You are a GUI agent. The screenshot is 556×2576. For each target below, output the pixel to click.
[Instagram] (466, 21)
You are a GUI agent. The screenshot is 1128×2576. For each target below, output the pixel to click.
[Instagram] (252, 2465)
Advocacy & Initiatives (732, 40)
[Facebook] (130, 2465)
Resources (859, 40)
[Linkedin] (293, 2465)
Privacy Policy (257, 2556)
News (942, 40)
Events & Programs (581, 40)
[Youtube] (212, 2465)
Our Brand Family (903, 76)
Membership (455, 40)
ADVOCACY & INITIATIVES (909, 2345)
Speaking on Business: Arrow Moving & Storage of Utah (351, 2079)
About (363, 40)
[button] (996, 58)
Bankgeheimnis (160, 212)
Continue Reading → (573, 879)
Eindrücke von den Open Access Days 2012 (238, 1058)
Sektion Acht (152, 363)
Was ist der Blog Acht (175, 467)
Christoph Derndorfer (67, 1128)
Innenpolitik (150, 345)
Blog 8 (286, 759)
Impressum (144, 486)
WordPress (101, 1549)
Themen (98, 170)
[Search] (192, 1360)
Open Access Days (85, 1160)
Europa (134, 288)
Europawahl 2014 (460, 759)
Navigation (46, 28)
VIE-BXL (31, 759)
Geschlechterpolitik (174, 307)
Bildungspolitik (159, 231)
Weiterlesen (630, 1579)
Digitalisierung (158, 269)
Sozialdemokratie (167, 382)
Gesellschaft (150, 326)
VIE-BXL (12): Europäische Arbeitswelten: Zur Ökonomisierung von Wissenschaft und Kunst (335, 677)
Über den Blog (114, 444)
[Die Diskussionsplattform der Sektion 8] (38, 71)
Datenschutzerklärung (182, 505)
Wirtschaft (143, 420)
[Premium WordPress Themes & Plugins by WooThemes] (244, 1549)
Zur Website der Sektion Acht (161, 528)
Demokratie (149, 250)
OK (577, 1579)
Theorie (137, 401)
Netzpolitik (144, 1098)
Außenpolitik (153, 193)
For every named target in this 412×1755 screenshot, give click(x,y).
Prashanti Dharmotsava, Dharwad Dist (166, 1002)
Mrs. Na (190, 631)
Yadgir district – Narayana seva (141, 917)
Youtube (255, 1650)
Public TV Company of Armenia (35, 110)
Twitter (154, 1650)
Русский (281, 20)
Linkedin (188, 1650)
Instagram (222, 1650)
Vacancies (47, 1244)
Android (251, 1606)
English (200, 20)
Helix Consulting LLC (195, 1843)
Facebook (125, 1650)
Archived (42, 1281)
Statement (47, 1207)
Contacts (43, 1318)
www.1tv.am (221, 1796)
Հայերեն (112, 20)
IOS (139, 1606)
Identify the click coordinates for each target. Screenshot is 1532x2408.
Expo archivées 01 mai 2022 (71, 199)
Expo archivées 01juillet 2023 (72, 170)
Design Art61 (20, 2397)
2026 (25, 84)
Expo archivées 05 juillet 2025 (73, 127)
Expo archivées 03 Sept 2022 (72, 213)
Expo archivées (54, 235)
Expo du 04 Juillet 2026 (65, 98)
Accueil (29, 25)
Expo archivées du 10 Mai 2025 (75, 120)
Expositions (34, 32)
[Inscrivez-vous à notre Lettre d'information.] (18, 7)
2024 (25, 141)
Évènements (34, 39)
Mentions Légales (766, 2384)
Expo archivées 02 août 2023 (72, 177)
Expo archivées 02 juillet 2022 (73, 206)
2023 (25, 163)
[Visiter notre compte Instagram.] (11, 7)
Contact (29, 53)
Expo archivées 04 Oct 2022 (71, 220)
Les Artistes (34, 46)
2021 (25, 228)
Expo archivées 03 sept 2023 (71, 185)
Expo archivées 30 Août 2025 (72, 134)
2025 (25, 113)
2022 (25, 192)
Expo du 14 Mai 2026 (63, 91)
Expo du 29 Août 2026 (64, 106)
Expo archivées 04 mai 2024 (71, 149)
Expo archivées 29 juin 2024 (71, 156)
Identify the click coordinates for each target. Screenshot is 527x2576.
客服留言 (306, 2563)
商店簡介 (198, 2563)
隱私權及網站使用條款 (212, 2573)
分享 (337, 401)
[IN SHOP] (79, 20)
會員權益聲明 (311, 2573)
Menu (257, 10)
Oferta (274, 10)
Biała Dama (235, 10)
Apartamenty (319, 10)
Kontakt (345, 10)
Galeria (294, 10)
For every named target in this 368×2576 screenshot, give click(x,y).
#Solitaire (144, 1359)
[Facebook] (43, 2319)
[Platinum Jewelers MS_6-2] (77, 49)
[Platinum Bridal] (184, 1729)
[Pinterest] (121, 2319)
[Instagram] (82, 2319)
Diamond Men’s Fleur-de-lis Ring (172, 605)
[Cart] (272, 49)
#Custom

Instructions to follow: Supply the entire listing above again, word for word.

Answer area:
You are a GUI agent. The screenshot is 556×2576. For each target below, output the pixel to click.
[Instagram] (466, 21)
You are a GUI agent. The screenshot is 1128×2576. For each target below, output the pixel to click.
[Instagram] (252, 2465)
Advocacy & Initiatives (732, 40)
[Facebook] (130, 2465)
Resources (859, 40)
[Linkedin] (293, 2465)
Privacy Policy (257, 2556)
News (942, 40)
Events & Programs (581, 40)
[Youtube] (212, 2465)
Our Brand Family (903, 76)
Membership (455, 40)
ADVOCACY & INITIATIVES (909, 2345)
Speaking on Business: Arrow Moving & Storage of Utah (351, 2079)
About (363, 40)
[button] (996, 58)
Bankgeheimnis (160, 212)
Continue Reading → (573, 879)
Eindrücke von den Open Access Days 2012 (238, 1058)
Sektion Acht (152, 363)
Was ist der Blog Acht (175, 467)
Christoph Derndorfer (67, 1128)
Innenpolitik (150, 345)
Blog 8 (286, 759)
Impressum (144, 486)
WordPress (101, 1549)
Themen (98, 170)
[Search] (192, 1360)
Open Access Days (85, 1160)
Europa (134, 288)
Europawahl 2014 (460, 759)
Navigation (46, 28)
VIE-BXL (31, 759)
Geschlechterpolitik (174, 307)
Bildungspolitik (159, 231)
Weiterlesen (630, 1579)
Digitalisierung (158, 269)
Sozialdemokratie (167, 382)
Gesellschaft (150, 326)
VIE-BXL (12): Europäische Arbeitswelten: Zur Ökonomisierung von Wissenschaft und Kunst (335, 677)
Über den Blog (114, 444)
[Die Diskussionsplattform der Sektion 8] (38, 71)
Datenschutzerklärung (182, 505)
Wirtschaft (143, 420)
[Premium WordPress Themes & Plugins by WooThemes] (244, 1549)
Zur Website der Sektion Acht (161, 528)
Demokratie (149, 250)
OK (577, 1579)
Theorie (137, 401)
Netzpolitik (144, 1098)
Außenpolitik (153, 193)
For every named target in this 412×1755 screenshot, give click(x,y).
Prashanti Dharmotsava, Dharwad Dist (166, 1002)
Mrs. Na (190, 631)
Yadgir district – Narayana seva (141, 917)
Youtube (255, 1650)
Public TV Company of Armenia (35, 110)
Twitter (154, 1650)
Русский (281, 20)
Linkedin (188, 1650)
Instagram (222, 1650)
Vacancies (47, 1244)
Android (251, 1606)
English (200, 20)
Helix Consulting LLC (195, 1843)
Facebook (125, 1650)
Archived (42, 1281)
Statement (47, 1207)
Contacts (43, 1318)
www.1tv.am (221, 1796)
Հայերեն (112, 20)
IOS (139, 1606)
Identify the click coordinates for each target. Screenshot is 1532x2408.
Expo archivées 01 mai 2022 (71, 199)
Expo archivées 01juillet 2023 (72, 170)
Design Art61 (20, 2397)
2026 (25, 84)
Expo archivées 05 juillet 2025 (73, 127)
Expo archivées 03 Sept 2022 (72, 213)
Expo archivées (54, 235)
Expo du 04 Juillet 2026 (65, 98)
Accueil (29, 25)
Expo archivées du 10 Mai 2025 (75, 120)
Expositions (34, 32)
[Inscrivez-vous à notre Lettre d'information.] (18, 7)
2024 (25, 141)
Évènements (34, 39)
Mentions Légales (766, 2384)
Expo archivées 02 août 2023 (72, 177)
Expo archivées 02 juillet 2022 (73, 206)
2023 (25, 163)
[Visiter notre compte Instagram.] (11, 7)
Contact (29, 53)
Expo archivées 04 Oct 2022 (71, 220)
Les Artistes (34, 46)
2021 (25, 228)
Expo archivées 03 sept 2023 (71, 185)
Expo archivées 30 Août 2025 (72, 134)
2025 (25, 113)
2022 (25, 192)
Expo du 14 Mai 2026 (63, 91)
Expo du 29 Août 2026 (64, 106)
Expo archivées 04 mai 2024 (71, 149)
Expo archivées 29 juin 2024 (71, 156)
Identify the click coordinates for each target. Screenshot is 527x2576.
客服留言 (306, 2563)
商店簡介 (198, 2563)
隱私權及網站使用條款 (212, 2573)
分享 (337, 401)
[IN SHOP] (79, 20)
會員權益聲明 (311, 2573)
Menu (257, 10)
Oferta (274, 10)
Biała Dama (235, 10)
Apartamenty (319, 10)
Kontakt (345, 10)
Galeria (294, 10)
For every named target in this 368×2576 screenshot, give click(x,y).
#Solitaire (144, 1359)
[Facebook] (43, 2319)
[Platinum Jewelers MS_6-2] (77, 49)
[Platinum Bridal] (184, 1729)
[Pinterest] (121, 2319)
[Instagram] (82, 2319)
Diamond Men’s Fleur-de-lis Ring (172, 605)
[Cart] (272, 49)
#Custom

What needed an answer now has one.